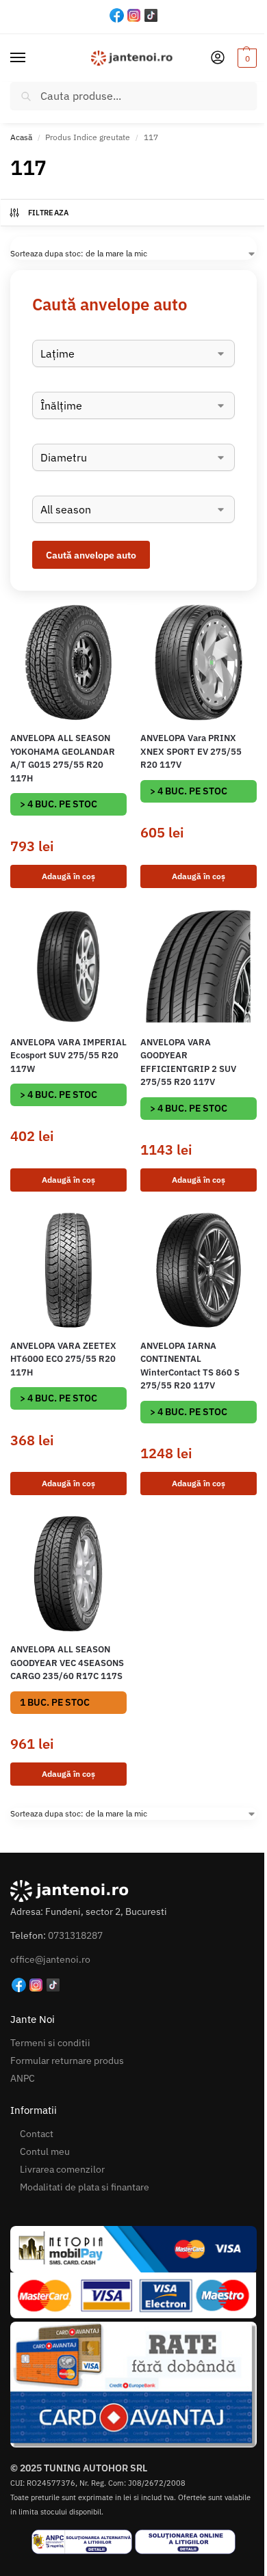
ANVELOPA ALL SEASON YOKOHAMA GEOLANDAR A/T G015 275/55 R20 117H (62, 758)
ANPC (22, 2078)
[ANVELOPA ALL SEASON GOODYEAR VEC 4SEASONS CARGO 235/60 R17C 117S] (68, 1574)
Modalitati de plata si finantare (84, 2187)
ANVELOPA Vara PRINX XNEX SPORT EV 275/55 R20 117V (191, 751)
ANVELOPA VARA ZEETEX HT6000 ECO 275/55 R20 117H (63, 1359)
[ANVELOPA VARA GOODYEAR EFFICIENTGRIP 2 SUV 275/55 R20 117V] (198, 967)
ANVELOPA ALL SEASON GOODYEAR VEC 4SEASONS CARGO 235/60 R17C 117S (67, 1662)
+---+
All of the records above are to be copied exactly, minus the pictures.

ANVELOPA ALL SEASON YOKOHAMA GEOLANDAR A/T G015 275/55 R20 117H (62, 758)
ANPC (22, 2078)
[ANVELOPA ALL SEASON GOODYEAR VEC 4SEASONS CARGO 235/60 R17C 117S] (68, 1574)
Modalitati de plata si finantare (84, 2187)
ANVELOPA Vara PRINX XNEX SPORT EV 275/55 R20 117V (191, 751)
ANVELOPA VARA ZEETEX HT6000 ECO 275/55 R20 117H (63, 1359)
[ANVELOPA VARA GOODYEAR EFFICIENTGRIP 2 SUV 275/55 R20 117V] (198, 967)
ANVELOPA ALL SEASON GOODYEAR VEC 4SEASONS CARGO 235/60 R17C 117S (67, 1662)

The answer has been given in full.